## 本文:
☆ ☆ ☆ ☆
こういうときには決まった手順は1つしかなく、メアリーもどうするべきか、もうよく心得ていた。

 彼女はドンとミミ(編集部注/ギャルヴィン家の父と母)のベッドルームに駆け込み、ドアに鍵を掛けると、警察に電話した。マットが彼女に向かってきたのは、そのときだ。警察にやって来られることだけは避けたかったからだ。

 メアリーが受話器を手に、震えながら座っているなか、かつてはいちばん崇拝していた兄が、ドアを壊そうとしていた。

 マットがメアリーに手出しできる前に警察が到着した。マットは病院に連行された。

 兄の1人を病院に収容させた責任をメアリーが感じるのは、これが初めてだった。兄たちにこれほど長い年月にわたって激しい怒りを感じてきた後で、この入院について罪悪感を覚える自分に、メアリーは驚いた。

 兄たちに傷つけ合ってほしくないと、自分が本気で願っていたことにも、彼女は驚いた──兄たちに対する途方もない憤りが積み上がっていたにもかかわらず、自分が依然として彼らを気遣っていたことにも。

入退院を繰り返した兄
鍵をかけて閉じこもる妹

 マットが最初にプエブロの病院に入ったのは、1978年12月7日だった。5日後、ピーターもそれに続いた。その年、3度目の入院だった。ドナルドもその年、プエブロの病院への入退院を繰り返していた。

 ギャルヴィン家の兄弟3人が、同じ病院の別の病棟に入ったわけだが、それはこのときが最後とはならなかった。

 その一件以来、メアリーはマットとピーターと3人きりで家にいるときには、誰かが帰ってくるまで、両親のベッドルームに鍵を掛けて閉じこもるようになった。

 ピーターはメアリーに歳がいちばん近い兄で、5歳弱しか離れていなかった。今ではこの家で過ごしているピーターは、何を言われてもノーと言う壁のようなものだった。

 助けはいっさい拒み、助言にはすべて逆らった。自分に医療が必要だとはまったく思っていなかった。したがって、3週間ごとにプロリキシンの注射を受ける必要があるとも考えていなかった。
☆ ☆ ☆ ☆
## 練習問題:
本文によると、マットが最初にプエブロの病院に入ったのは何年何月何日ですか。
☆ ☆ ☆ ☆
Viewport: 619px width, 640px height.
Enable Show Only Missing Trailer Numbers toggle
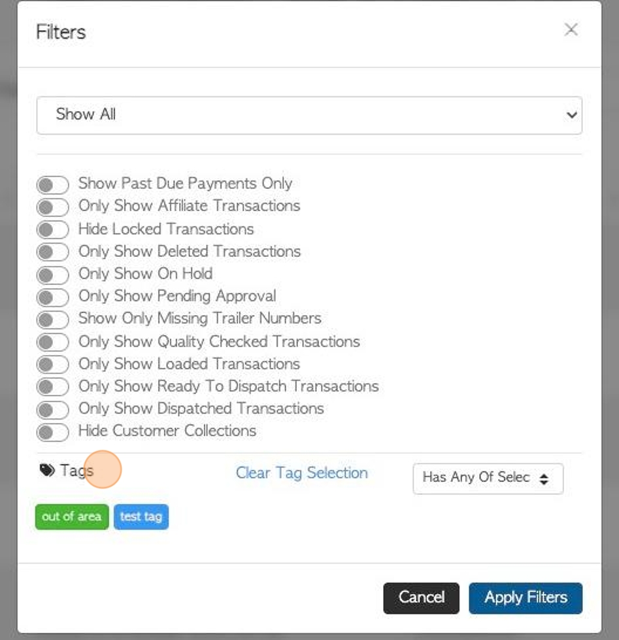click(52, 320)
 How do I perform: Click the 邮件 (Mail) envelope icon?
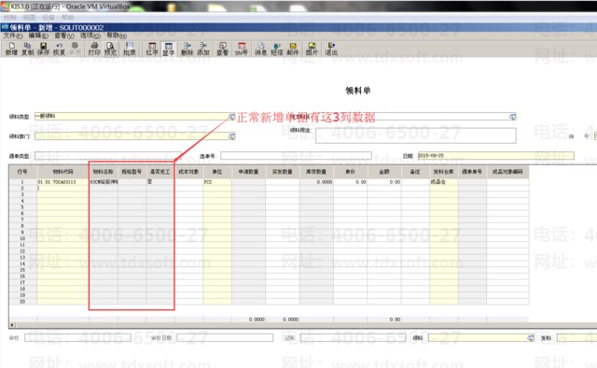click(x=293, y=49)
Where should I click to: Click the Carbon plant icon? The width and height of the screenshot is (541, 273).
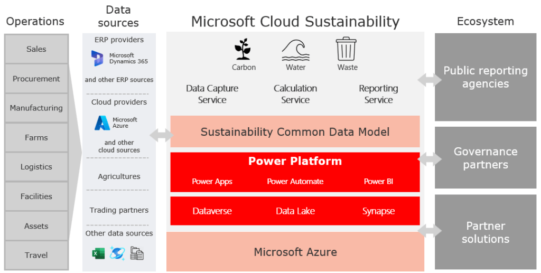[x=242, y=49]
☆ ☆ ☆ ☆
## 解答例:
1978年12月7日です。